Visual Studio 2010 Release Candidate has been made available a few weeks back. The .NET Framework 4 is arriving with some great new enhancements for all of us, and in this post, I plan to briefly discuss some of those exciting features that caught my eye. Let’s begin:
Introducing parallelism in our applications was never this much easier. The new Task Parallel Library offers a lot more control over the work items (called Tasks) as compared to our classic Thread Pooling techniques. The semantics of the new parallel loops are much similar to our existing sequential loops and hence our existing logic can be parallelized with minimal effort. I have discussed the new parallel programming features in .NET framework 4 in my followup post here.
Entity framework 4
The new version of Entity Framework seems to have quite a number of enhancements. It is great that Microsoft has addressed the user responses regarding the current limitations of Entity Framework 3.5. We are getting support for POCO (Plain Old CLR/C# Objects) and self-tracking entities which are great features for our enterprise and LOB applications having more than one tier. The new foreign key associations are another great enhancement since the users were finding it difficult to set associations without grabbing the entity from database. Model first development, lazy loading, code only abilities, complex types handling, better naming of entities, improvement in generated TSQL queries, ability to directly run store commands are some other wonderful features of the upcoming version of Entity Framework.
Managed Extensibility Framework
The Managed Extensibility Framework offer an excellent way for our enterprise LOB applications to dynamically expand.

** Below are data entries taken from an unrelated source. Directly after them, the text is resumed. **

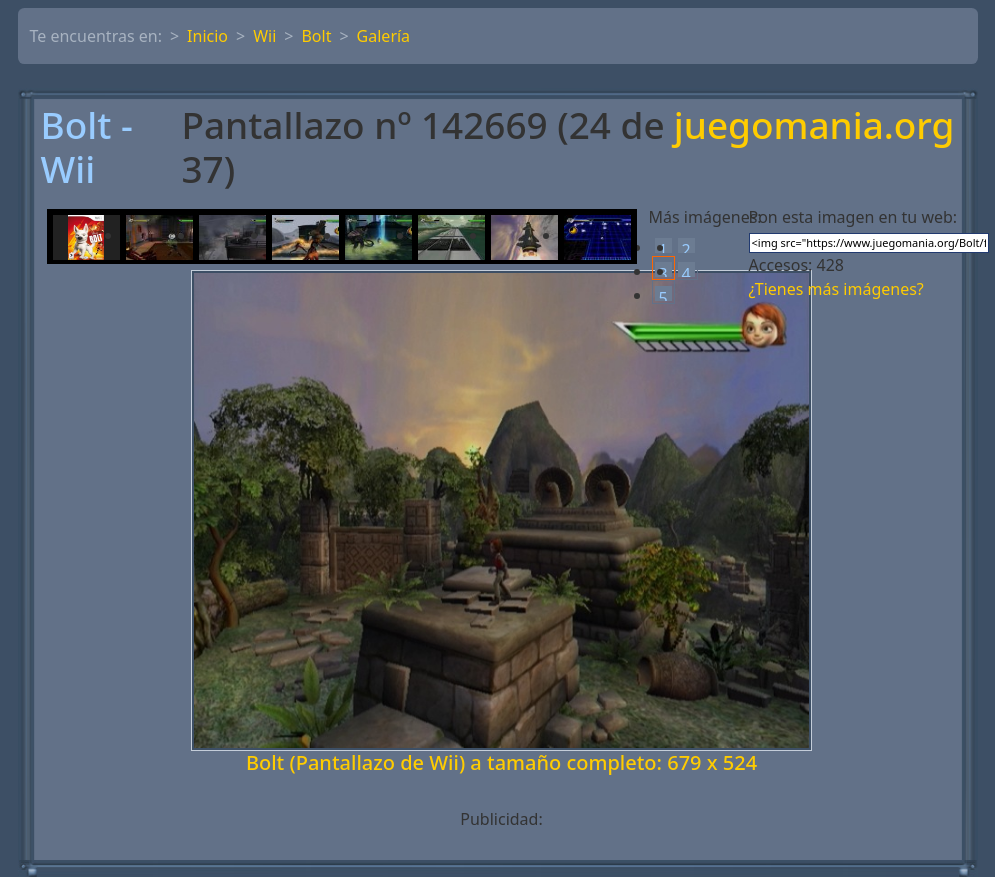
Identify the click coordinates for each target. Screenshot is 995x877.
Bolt (316, 36)
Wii (264, 36)
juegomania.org (814, 126)
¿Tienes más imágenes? (836, 289)
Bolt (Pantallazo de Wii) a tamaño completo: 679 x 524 (501, 762)
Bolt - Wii (87, 147)
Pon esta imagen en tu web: (853, 217)
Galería (384, 36)
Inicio (207, 36)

In previous versions of .NET, and without MEF, we need to manually load external assemblies and use reflective techniques to instantiate and use their objects/features. This has been made really easy with Managed Extensibility Framework in .NET 4. When an MEF enabled application is launched, it automatically discovers and loads all the extensions and hence allows us to easily add new features to an already deployed application. Here’s an excellent article by Glenn Block from last month’s MSDN magazine: Building Composable Apps in .NET 4 with the Managed Extensibility Framework. MEF seems quite promising I really look forward to use MEF in my future applications.

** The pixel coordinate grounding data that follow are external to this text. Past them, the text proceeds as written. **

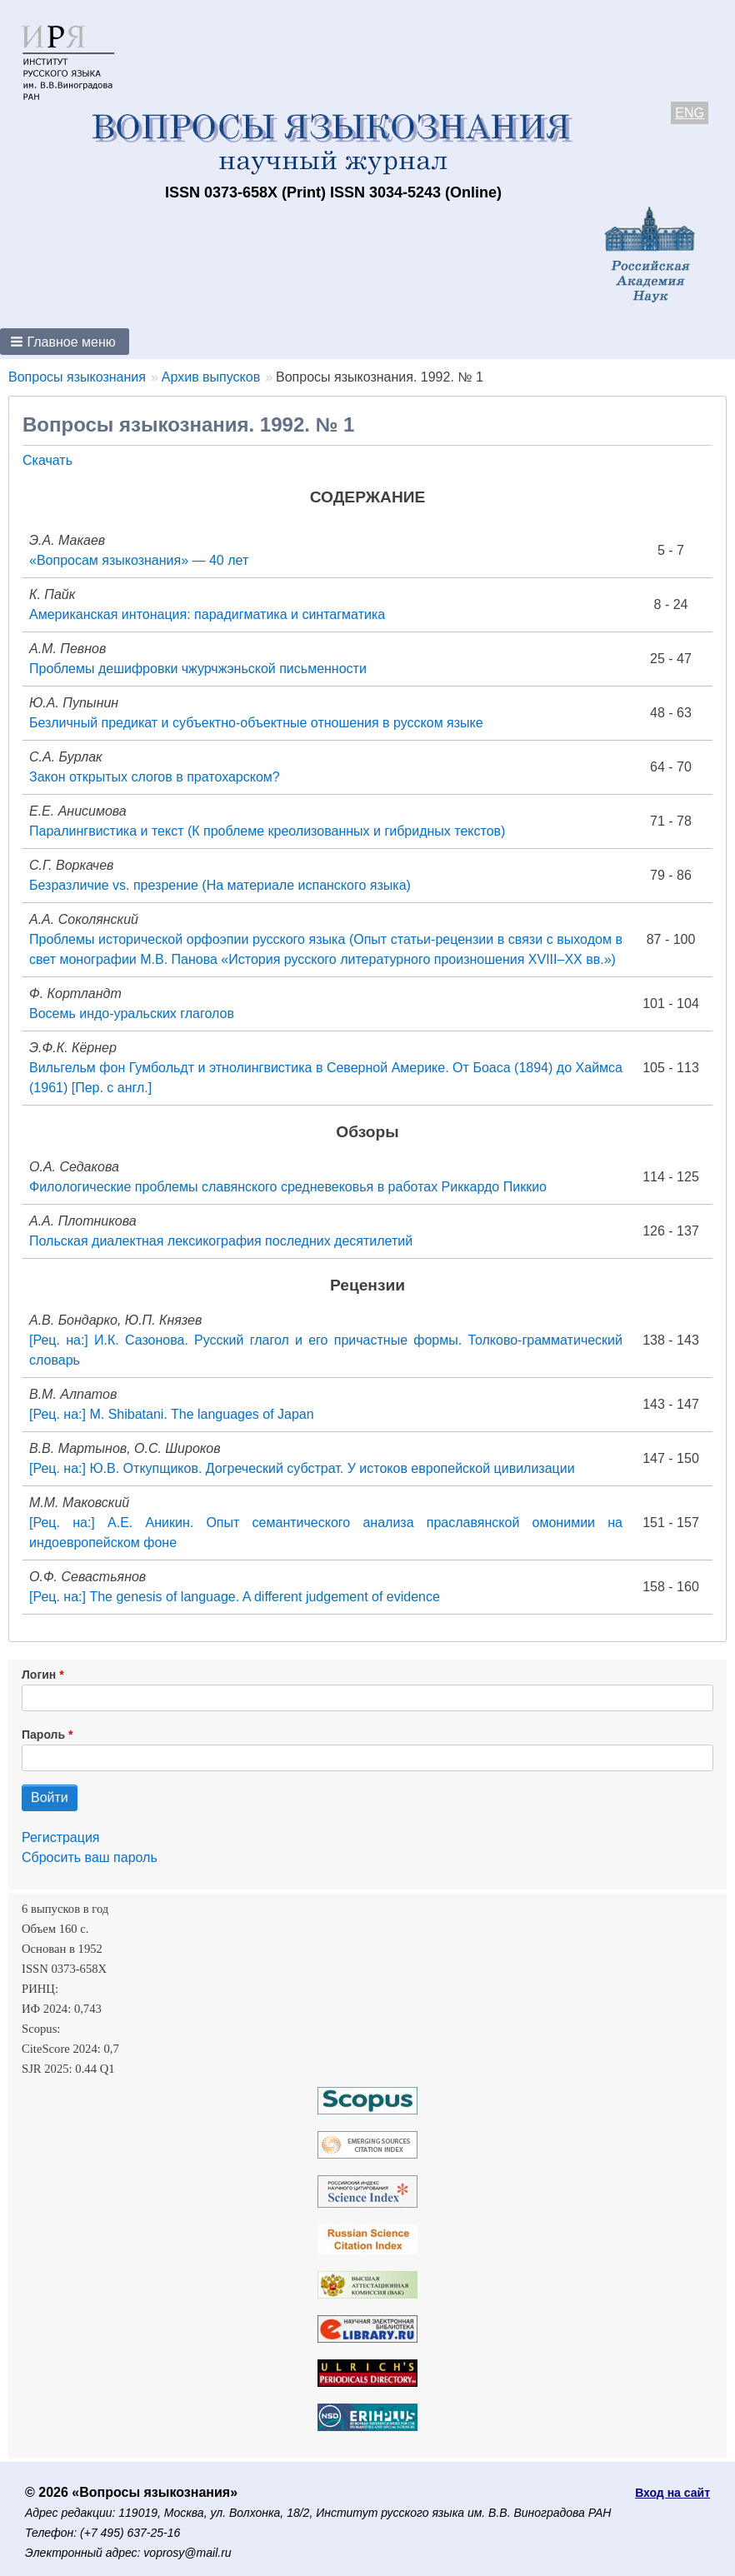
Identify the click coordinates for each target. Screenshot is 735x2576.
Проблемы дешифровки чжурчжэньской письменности (198, 668)
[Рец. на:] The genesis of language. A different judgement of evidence (234, 1597)
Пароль (43, 1734)
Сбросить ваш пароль (90, 1857)
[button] (64, 341)
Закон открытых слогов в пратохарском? (154, 777)
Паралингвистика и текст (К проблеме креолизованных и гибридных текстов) (267, 831)
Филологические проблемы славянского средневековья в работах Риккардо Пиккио (288, 1187)
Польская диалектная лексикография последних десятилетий (220, 1241)
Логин (39, 1674)
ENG (689, 113)
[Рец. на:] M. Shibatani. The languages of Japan (171, 1414)
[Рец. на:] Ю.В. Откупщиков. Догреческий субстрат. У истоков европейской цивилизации (302, 1468)
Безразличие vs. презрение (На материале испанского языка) (220, 885)
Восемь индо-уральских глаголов (131, 1013)
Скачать (47, 460)
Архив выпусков (211, 377)
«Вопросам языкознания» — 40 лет (138, 560)
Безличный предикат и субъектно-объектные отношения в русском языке (256, 723)
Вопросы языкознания (77, 377)
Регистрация (61, 1837)
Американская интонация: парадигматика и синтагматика (207, 614)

Wow!! We haven’t yet been able to fully digest Silverlight 3 and SL 4 is approaching. Microsoft is doing a lot of investment in Silverlight and the upcoming version has quite great features. The ability to consume COM objects has greatly reduced the limitations of Silverlight that were inherently present due to being a browser based technology. Tim Heuer once did a wonderful job by covering all the features of Silverlight 4 in this post. I will simply list a few ones here:
- Drag and Drop support from desktop to a Silverlight App: This one would allow us for better UI experiences for some interactive applications. Imagine that we have got some Rich Text Editor application running and we drag a photo from our desktop and it finds its place in the current document. Cool!

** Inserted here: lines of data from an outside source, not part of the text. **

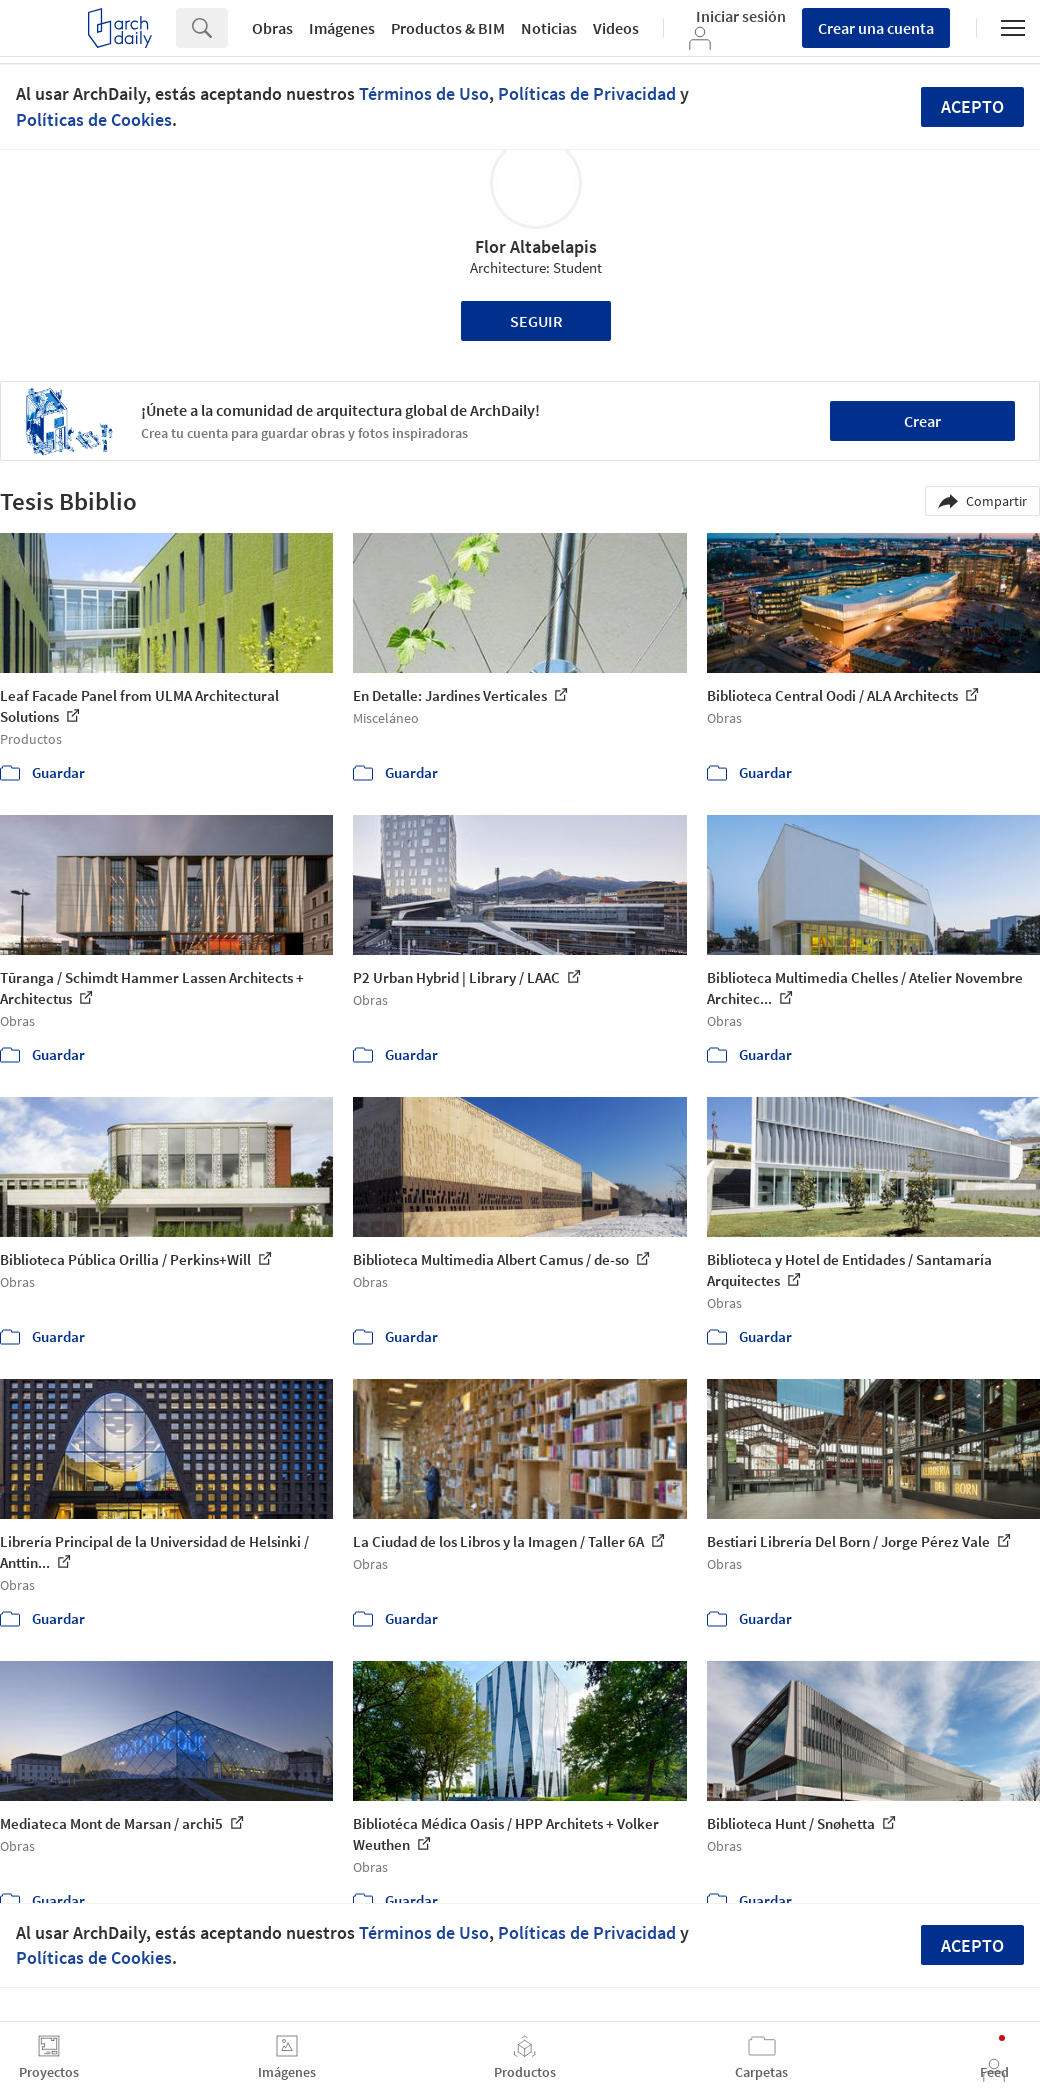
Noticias (549, 28)
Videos (616, 28)
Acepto (972, 106)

- COM integration: COM support in out-of-browser mode can lead us to achieving some very powerful interaction with the programs on the user machine. We can now access a SQL server database residing on user’s computer, we can now open a certain document in user’s MsProject app, and many more. For some insight, have a look at Justin’s wonderful post here.
- MEF support: Now our Silverlight apps are extendable via MEF which is really cool.
- Right click support: A perfect feature for our interactive applications, we now can control the context menu items as well.
- Desktop Notifications: The Silverlight application can now show Taskbar notifications as well.
- ICommand support : A great feature for MVVM lovers, we now have commanding support for in XAML without requiring any external MVVM framework.
- Printing support: We can even control printing from our Silverlight application.
DLR and dynamic keyword
The CLR (Common Language Runtime) is now accompanied with DLR (Dynamic Language Runtime) in .NET Framework 4. This is going to allow easy interaction with dynamic languages and COM objects without explicitly using the reflection methods. More on this on this MSDN doc: DLR Overview.
This is a great enhancement for our architects who are always cautious about design principles. The new version of .NET now support specifying pre-conditions, post-conditions, and object invariants. This can result in improved testing and better contract verification in design-by-contract programming. More info on this MSDN doc: Code Contracts.
Like Visual Basic, we are getting support for optional parameters in C# with .NET 4. Although this is a debatable topic but it can be helpful in cases where we needed to develop several overloads of a single method. More on this topic in this MSDN doc: Named and Optional Arguments.
That’s all. These were my initial thoughts on the new features of .NET Framework. The full official list of the new enhancements can be viewed on MSDN here. Of course, the views and opinions will get richer by the passage of time when we start building our application in .NET 4. So let’s download Visual Studio 2010 RC from here and start enjoying the new features. Happy programming!